As I work in the Emergency Department, I typically preform more of a focused assessment. We see many patients during the day in the setting I work in, so we work up their chief complaint. Typically when I get a new patient I go into the room and triage them. This consists of asking them why there are here, checking vitals and obtaining a history on the patient as well as hooking them up to or monitors. This triage is when I collect the subjective data, I record what the patient tells me they are experiencing and about their pervious medical history. We then begin the workup to receive objective data about what is going on with the body. We do this by listening to the lungs and heart, doing ECG’s, drawing labs, and collecting urine.

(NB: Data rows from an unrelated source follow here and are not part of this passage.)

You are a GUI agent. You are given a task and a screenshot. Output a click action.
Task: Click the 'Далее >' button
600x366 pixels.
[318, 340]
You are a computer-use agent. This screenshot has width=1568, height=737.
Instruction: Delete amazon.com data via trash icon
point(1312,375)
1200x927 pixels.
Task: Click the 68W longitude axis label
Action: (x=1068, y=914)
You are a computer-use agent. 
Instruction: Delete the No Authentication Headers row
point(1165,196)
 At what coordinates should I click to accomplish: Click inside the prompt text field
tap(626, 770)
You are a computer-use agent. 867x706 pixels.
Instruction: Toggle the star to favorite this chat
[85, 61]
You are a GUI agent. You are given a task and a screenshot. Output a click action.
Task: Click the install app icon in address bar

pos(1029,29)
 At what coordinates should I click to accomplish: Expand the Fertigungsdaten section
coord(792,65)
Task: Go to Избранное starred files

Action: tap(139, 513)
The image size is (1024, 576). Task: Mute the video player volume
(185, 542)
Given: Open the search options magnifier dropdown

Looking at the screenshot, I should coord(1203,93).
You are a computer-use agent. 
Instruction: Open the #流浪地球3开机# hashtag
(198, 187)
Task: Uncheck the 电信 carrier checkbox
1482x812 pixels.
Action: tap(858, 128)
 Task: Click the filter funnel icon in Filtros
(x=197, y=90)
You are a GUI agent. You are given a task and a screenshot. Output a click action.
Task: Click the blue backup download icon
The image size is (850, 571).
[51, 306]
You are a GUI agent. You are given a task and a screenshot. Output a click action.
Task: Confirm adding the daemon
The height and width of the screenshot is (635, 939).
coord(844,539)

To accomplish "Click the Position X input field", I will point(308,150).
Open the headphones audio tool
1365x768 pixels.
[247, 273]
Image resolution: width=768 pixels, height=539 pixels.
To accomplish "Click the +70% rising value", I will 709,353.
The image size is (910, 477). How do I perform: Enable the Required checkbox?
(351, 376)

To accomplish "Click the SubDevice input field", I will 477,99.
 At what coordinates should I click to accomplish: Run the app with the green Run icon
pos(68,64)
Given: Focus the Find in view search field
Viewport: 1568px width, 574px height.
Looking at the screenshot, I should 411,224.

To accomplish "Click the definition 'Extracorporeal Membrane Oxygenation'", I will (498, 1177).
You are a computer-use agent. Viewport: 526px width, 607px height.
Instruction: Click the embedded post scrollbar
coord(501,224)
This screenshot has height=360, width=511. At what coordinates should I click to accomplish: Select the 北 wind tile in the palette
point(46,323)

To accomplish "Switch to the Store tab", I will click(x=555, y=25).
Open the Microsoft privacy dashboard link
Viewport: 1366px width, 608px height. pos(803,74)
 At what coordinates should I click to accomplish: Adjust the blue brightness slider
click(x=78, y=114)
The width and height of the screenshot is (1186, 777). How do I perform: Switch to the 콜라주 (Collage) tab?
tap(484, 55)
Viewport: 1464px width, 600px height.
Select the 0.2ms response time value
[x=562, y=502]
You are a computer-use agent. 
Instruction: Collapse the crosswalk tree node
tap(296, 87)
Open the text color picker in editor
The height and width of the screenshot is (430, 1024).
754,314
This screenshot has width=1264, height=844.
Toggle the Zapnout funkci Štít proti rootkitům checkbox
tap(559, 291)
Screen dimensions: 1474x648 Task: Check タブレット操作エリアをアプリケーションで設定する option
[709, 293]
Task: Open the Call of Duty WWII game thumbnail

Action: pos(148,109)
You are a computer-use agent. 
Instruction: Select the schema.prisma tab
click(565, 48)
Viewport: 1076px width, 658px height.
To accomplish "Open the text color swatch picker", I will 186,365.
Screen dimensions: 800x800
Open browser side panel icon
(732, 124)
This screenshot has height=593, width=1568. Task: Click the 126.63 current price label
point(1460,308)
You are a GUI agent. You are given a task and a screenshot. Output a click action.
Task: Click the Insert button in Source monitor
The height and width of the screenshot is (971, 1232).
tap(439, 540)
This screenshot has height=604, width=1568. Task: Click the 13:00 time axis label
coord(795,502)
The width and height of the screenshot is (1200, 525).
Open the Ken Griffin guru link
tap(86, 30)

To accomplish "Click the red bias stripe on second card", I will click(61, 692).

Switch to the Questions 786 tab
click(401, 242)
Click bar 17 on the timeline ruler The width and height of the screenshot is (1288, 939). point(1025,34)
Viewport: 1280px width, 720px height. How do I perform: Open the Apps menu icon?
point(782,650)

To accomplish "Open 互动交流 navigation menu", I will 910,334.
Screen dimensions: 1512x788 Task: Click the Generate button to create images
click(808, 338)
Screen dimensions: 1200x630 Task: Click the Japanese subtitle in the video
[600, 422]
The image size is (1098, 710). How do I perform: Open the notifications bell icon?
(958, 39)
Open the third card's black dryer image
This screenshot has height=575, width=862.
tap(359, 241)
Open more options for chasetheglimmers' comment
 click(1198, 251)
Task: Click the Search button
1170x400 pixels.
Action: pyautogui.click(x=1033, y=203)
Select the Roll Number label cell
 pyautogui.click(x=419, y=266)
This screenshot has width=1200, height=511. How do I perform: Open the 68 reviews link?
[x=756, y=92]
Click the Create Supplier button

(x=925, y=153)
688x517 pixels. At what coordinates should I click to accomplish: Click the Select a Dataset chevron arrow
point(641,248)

I work in West Virginia which is ranked to be one of the most obese states. With this statistic for out state we often see those that are diabetic patients which is important to keep into consideration. We also serve in an area that is heavily populated with drugs. Overdoses account for a percentage of our patients as we see atleast one a day. We must keep these two things into consideration when assessing our patients for the safety of their own health and saftey. Majority of our patients are ages 40-80, they do not live an active lifestyle. Many are homeless or do not work everyday. Many of our patients are of the lower class and may not get to eat everyday. Most of our patients are extremely ill weather it be acutely or chronically, however we see many more chronically ill patients that are there to be admitted to the hospital.
I work in Interventional Radiology at our local hospital. We mostly do focused assessments. We have patients come in for elective procedures for all different biopsies, lower extremity angiograms, port placements, dialysis and central line placements, lumbar punctures, myelograms, nephrostomy tube insertions and exchanges. We ask pertinent health history, allergies, medications. We look in the back of the patients mouth to confirm the mallampati score. We listen to the patient’s heart, lungs and abdomen and as were doing that we look at the patient’s skin for abnormalities.
After the procedure, we do the same assessment, but we also pay special attention to the site that we punctured. If it’s a lumbar puncture or myelogram, we also do a neurological assessment. We do subjective data and take patients symptoms and the problems that are occurring with their tubes or lines and write them down for the doctor. We also do objective data and take all the patients vital signs, write down the lab results and document the irregularities we find on our assessment of the patient and their tubes or lines.
We have patients of ages 18 and above. Most of our patients are alert and oriented but if they are not, we have family that come with them that can answer all of our questions and sign the consent. Our patients are of all religions, cultures, and financial statuses. I feel that most of our patients are being diagnosed with cancer, fighting cancer of some kind or are dialysis patients.